• INPUT RECORDS

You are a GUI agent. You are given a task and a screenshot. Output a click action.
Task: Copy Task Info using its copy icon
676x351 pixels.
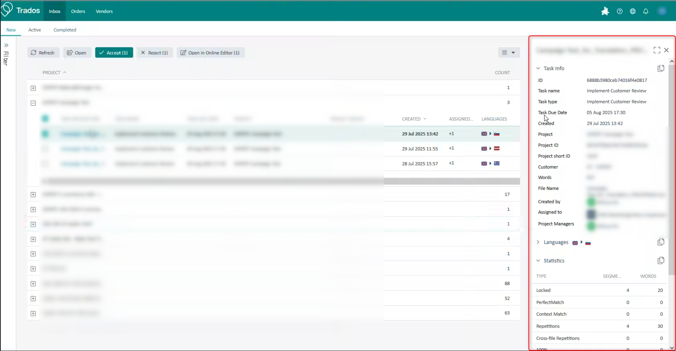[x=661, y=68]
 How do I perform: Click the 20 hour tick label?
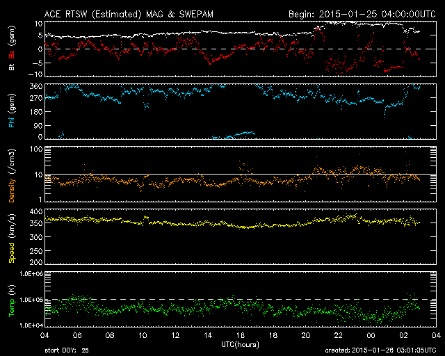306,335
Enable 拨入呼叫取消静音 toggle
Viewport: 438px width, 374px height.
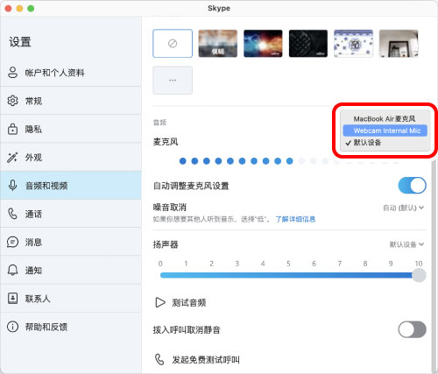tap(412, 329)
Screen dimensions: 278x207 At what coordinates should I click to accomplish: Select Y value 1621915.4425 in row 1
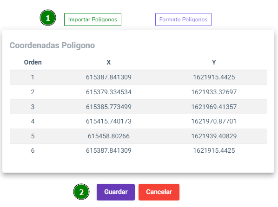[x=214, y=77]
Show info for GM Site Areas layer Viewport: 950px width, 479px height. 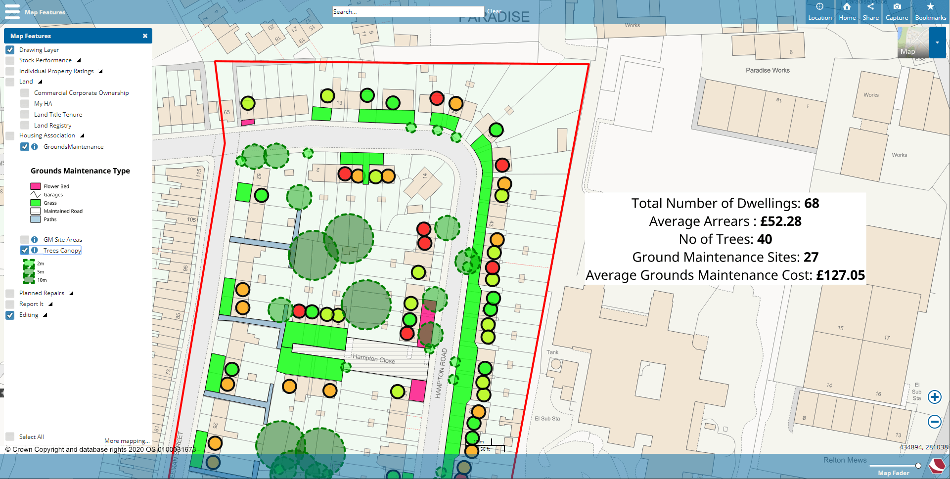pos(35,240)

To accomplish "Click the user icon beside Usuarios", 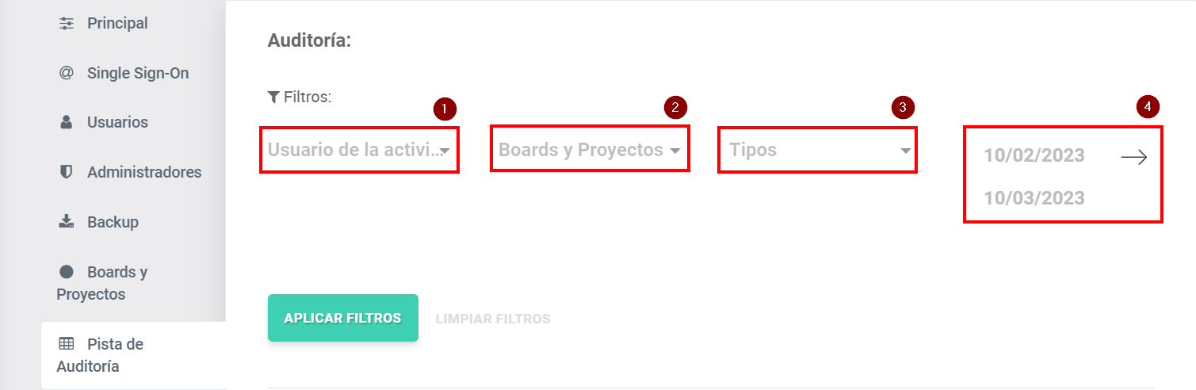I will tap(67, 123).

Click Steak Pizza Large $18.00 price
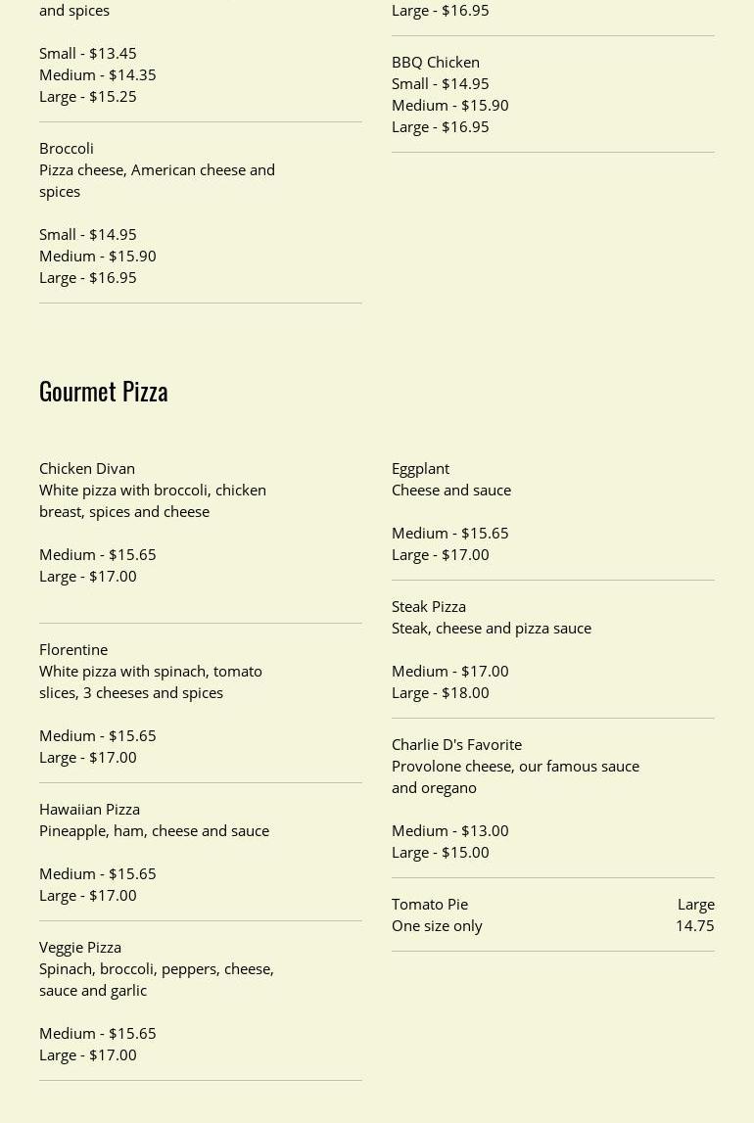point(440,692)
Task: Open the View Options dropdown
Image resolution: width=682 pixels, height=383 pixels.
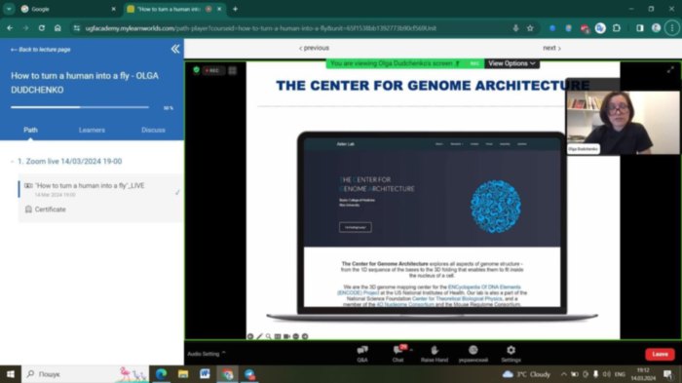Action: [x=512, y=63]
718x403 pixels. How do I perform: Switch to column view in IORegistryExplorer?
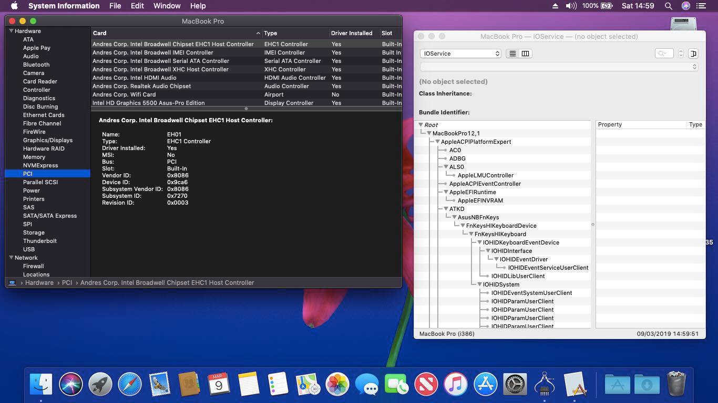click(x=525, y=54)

• CHALLENGE
Could you give again everything in the material above, from the line containing "718x403 pixels. How" down to the end of the material, with both ends included and the pictures left out?

• SOLUTION FOR THIS TASK
718x403 pixels. How do I perform: Switch to column view in IORegistryExplorer?
click(x=525, y=54)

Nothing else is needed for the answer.